Evaluation and Empirical Results
Quantitative benchmarks use both NLG metrics (BLEU-4, ROUGE-L, METEOR) and clinical LLM metrics (Clinical Accuracy (CA, by RadBERT), GREEN, GPT-4 evaluator). On all principal axes, MedRegion-CT exhibits superior performance: BLEU-4 0.290, CA 0.450, GPT-4 score 48.837, outperforming strong open-source 3D report generators such as M3D, MedBLIP, RadFM, and CT2Rep. Importantly, ablation experiments confirm all three architectural contributions are necessary: using only region pool tokens causes catastrophic failure in lesion localization and specificity; omitting mask/attribute modules impairs clinical and contextual fidelity.
Qualitative analyses (COVID-19 pneumonia case) underscore semantic precision: MedRegion-CT uniquely captures bilateral GGO, absence of spurious findings, and contextually accurate recommendations, while baselines introduce hallucinated lesions or omit critical positives.
Figure 3: Report-level qualitative comparison visualizing the diagnostic granularity and reduction of hallucinated findings achieved by MedRegion-CT versus strong baselines.
Theoretical and Practical Implications
Region-centric pooling and per-region report structuring mark a decisive shift from global volume-level representation, enabling scalable integration of clinical prior knowledge and interpretability.
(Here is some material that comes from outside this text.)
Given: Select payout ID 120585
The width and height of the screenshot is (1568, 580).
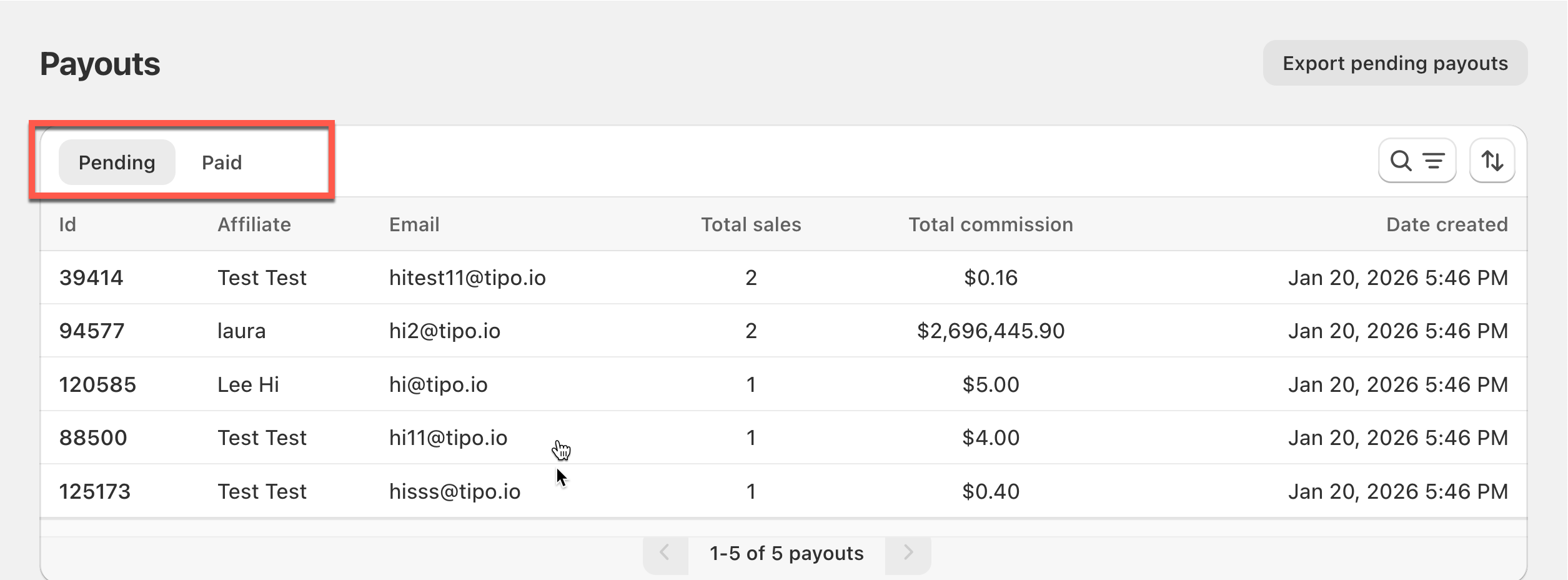Looking at the screenshot, I should pos(97,384).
The attribute extractor provides an explicit channel for quantitative, machine-assessed metadata—a pivotal step towards explainability and structured quality control in LLM-driven reporting. This system is modular regarding base segmentation method and can generalize to additional anatomical or pathologic regions with commensurate mask support.
Model interpretability is enhanced by token-level mask alignment and prompt engineering: every region, organ, and lesion's quantitative representation is both tokenized for the LLM and mirrored in textual form, strengthening traceability and debuggability.
Outlook and Future Directions
The supervised, region-focused strategy demonstrated by MedRegion-CT establishes a paradigm for multi-resolution pooling and direct integration of image-derived statistics into LLMs for clinical reporting. Future avenues include:
- Expansion to non-chest CT domains and other 3D modalities (MRI, PET) by reparameterizing region definitions and mask extraction pipelines.
- Task generalization to complex diagnostic pipelines (e.g., cancer staging, response assessment) where temporal and multi-region continuity is essential.
- Tighter model–clinician integration by providing uncertainty quantification and calibration of attribute-driven explanations.
- Evaluation of robustness to out-of-distribution (OOD) pathology, rare findings, and transfer to limited-labeled or weakly grounded datasets.
- Potential for unsupervised or active learning refinement in the attribute and mask extraction subsystems.
Conclusion
MedRegion-CT advances region-focused 3D medical report generation by coalescing efficient R2 token pooling, mask-driven segmentation tokenization, and deterministic attribute prompting within a single MLLM pipeline. The combination leads to improved granularity, interpretability, and clinical fidelity over prior global-centric approaches. The modular design and empirical superiority across both linguistic and clinical indices suggest high potential for deployment in real-world clinical decision support and for transfer to other structured diagnostic scenarios.